The salary is at or above market. They are treating this as a skilled role. They know that managing an automated documentation pipeline requires more architectural thinking than writing everything from scratch.
They offer a career path. "This role will grow into leadership of our technical content function." They are looking for someone to build the standards that scale with the product.
A quick checklist for evaluating any posting:
- Does the job use ownership language ("own," "lead," "build") or service language ("support," "assist," "contribute")?
- Is the reporting structure named, and does it make sense for a technical role?
- Does the job description mention AI and mention validation, governance, or editorial standards?
- Is the salary at or above market for the experience level requested?
- Does the company describe what makes their documentation complex, or do they just list tools?
If you get three or more "no" answers, keep looking.
The Part Everyone Gets Wrong About 2025
The best technical writing roles now include "manage AI documentation tools" as a responsibility.
That is not a threat. It is the job evolving into something more durable.

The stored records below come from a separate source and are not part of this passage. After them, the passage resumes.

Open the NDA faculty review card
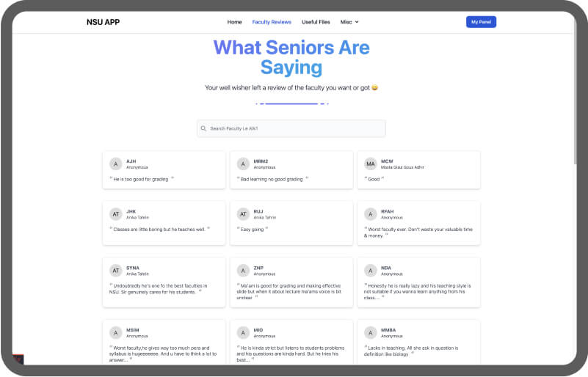The width and height of the screenshot is (588, 377). coord(418,282)
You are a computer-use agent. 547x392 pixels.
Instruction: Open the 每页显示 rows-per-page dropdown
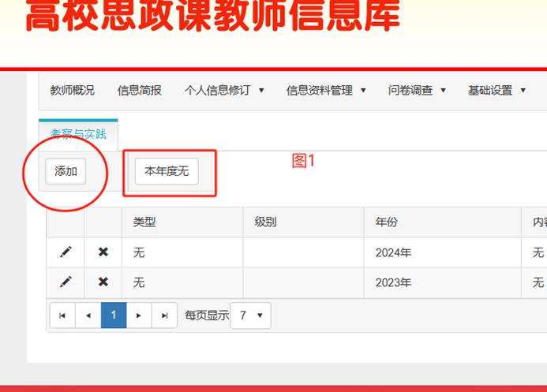pos(251,315)
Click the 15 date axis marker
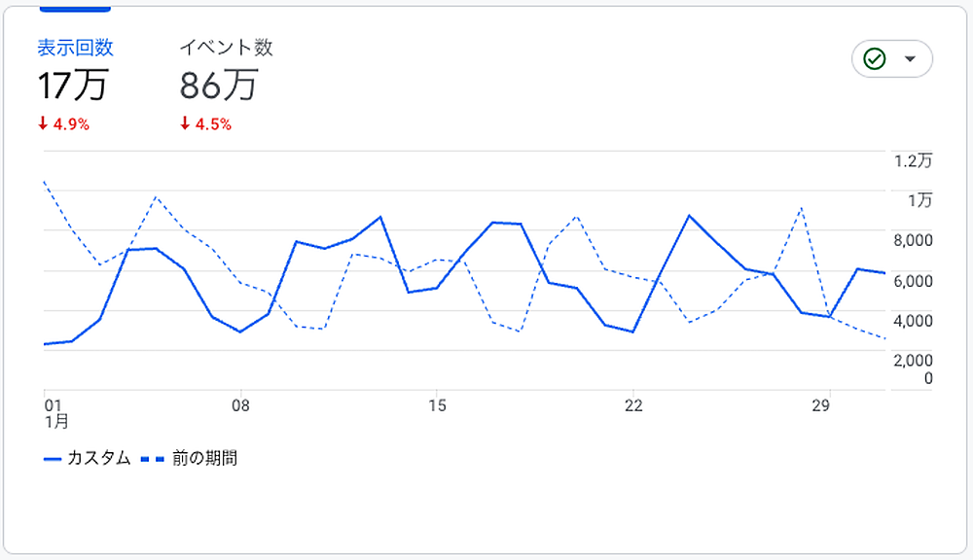Viewport: 973px width, 560px height. click(437, 406)
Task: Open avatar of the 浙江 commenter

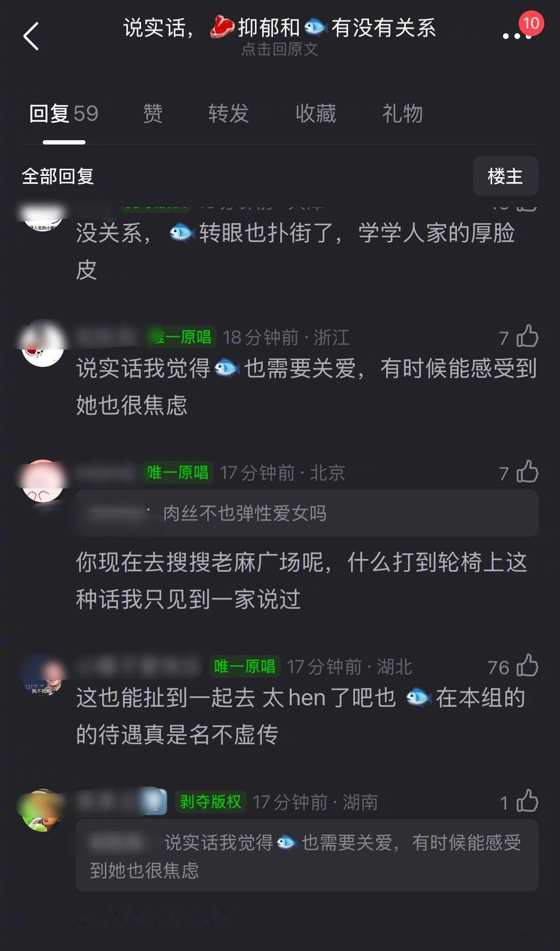Action: [43, 345]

If a job description mentions AI, but also mentions editorial oversight, validation standards, and content strategy, that is a company that gets it. They understand that the work has shifted from content creation to content architecture. Practitioners who have been tracking this shift note that writers will need to focus more on content strategy, information architecture, and tooling, and less on raw writing output — while being expected to operate AI tools as qualified system operators, not passive users.
Roles that combine writing with knowledge management, information architecture, or developer experience are safer bets than pure production roles. The job descriptions worth pursuing are the ones that talk about building systems rather than creating content. Shopify's engineering blog describes documentation as an operational tool that allows a company to scale — and the companies that have internalized that idea write job descriptions that reflect it.

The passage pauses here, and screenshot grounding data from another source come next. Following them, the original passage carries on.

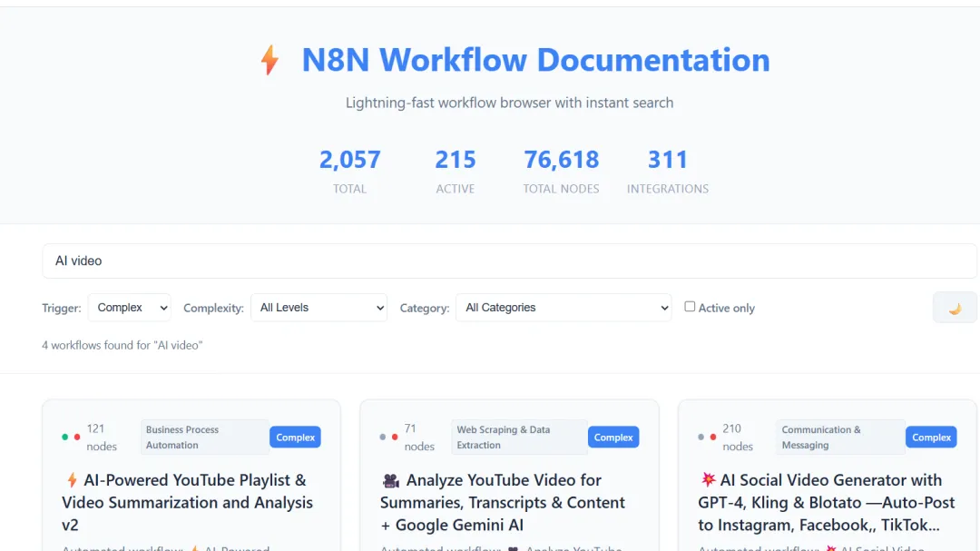The image size is (980, 551).
Task: Click green status dot on first card
Action: coord(65,437)
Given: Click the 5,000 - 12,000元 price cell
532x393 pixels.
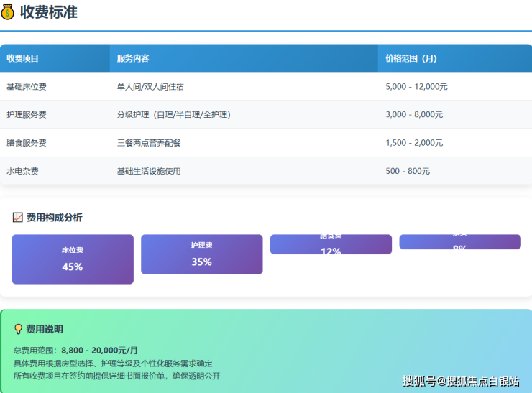Looking at the screenshot, I should [x=417, y=86].
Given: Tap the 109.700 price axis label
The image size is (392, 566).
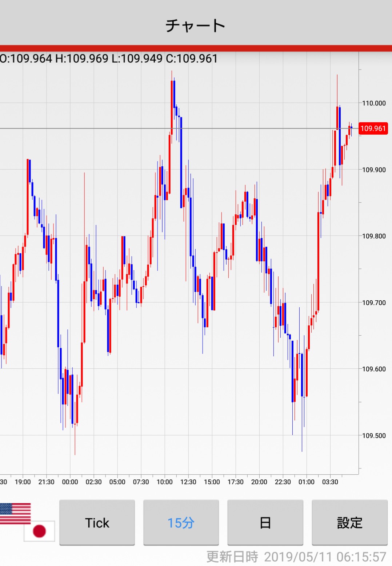Looking at the screenshot, I should 373,302.
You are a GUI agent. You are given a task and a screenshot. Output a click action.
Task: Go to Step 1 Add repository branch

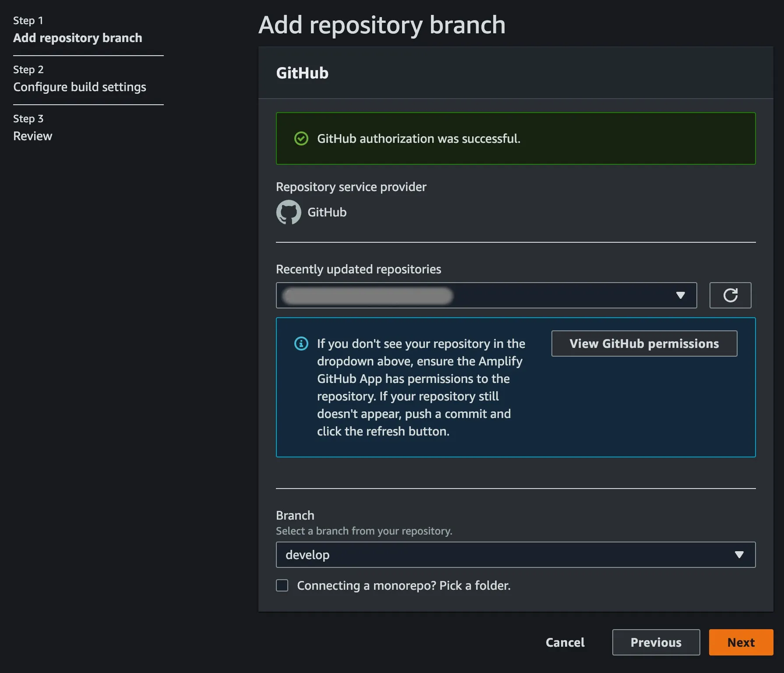(x=78, y=38)
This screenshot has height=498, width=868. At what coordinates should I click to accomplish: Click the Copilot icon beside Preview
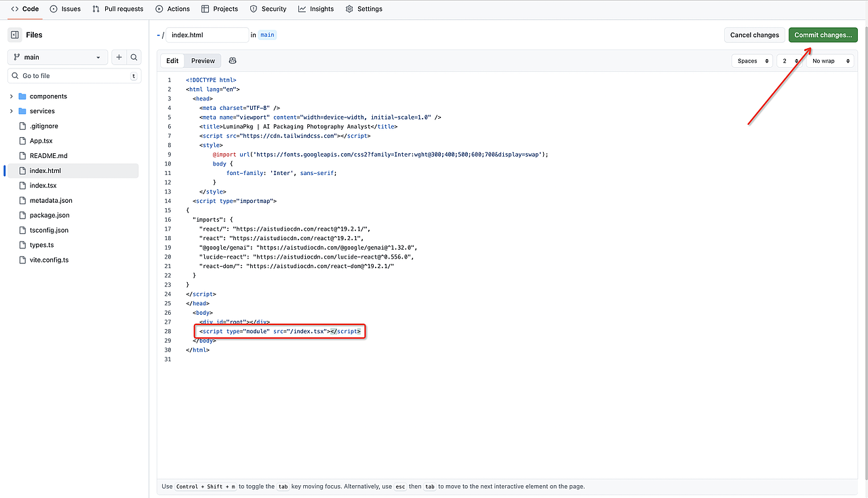[233, 61]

The cyborg model of technical writing — humans and AI working in close collaboration, with the writer steering, reviewing, and verifying — is the model that describes reality in 2025. The writer is not being replaced. The writer is being asked to operate a more powerful system. The question is whether the company you are evaluating understands that distinction.
If you are looking at a role that involves managing AI-generated documentation at scale — release notes, API references, changelogs — look for language that treats you as the system operator, not the system output. Unmanaged AI produces drift, hallucinations, and broken trust. Managed AI scales.
The companies hiring writers to validate and govern tools like Doc Holiday are the ones building documentation teams for the next decade, not dismantling them. They understand that AI generates the first draft from the code commit, but it takes a skilled operator to review it, catch the edge cases, and maintain architectural coherence. That is the workflow worth joining.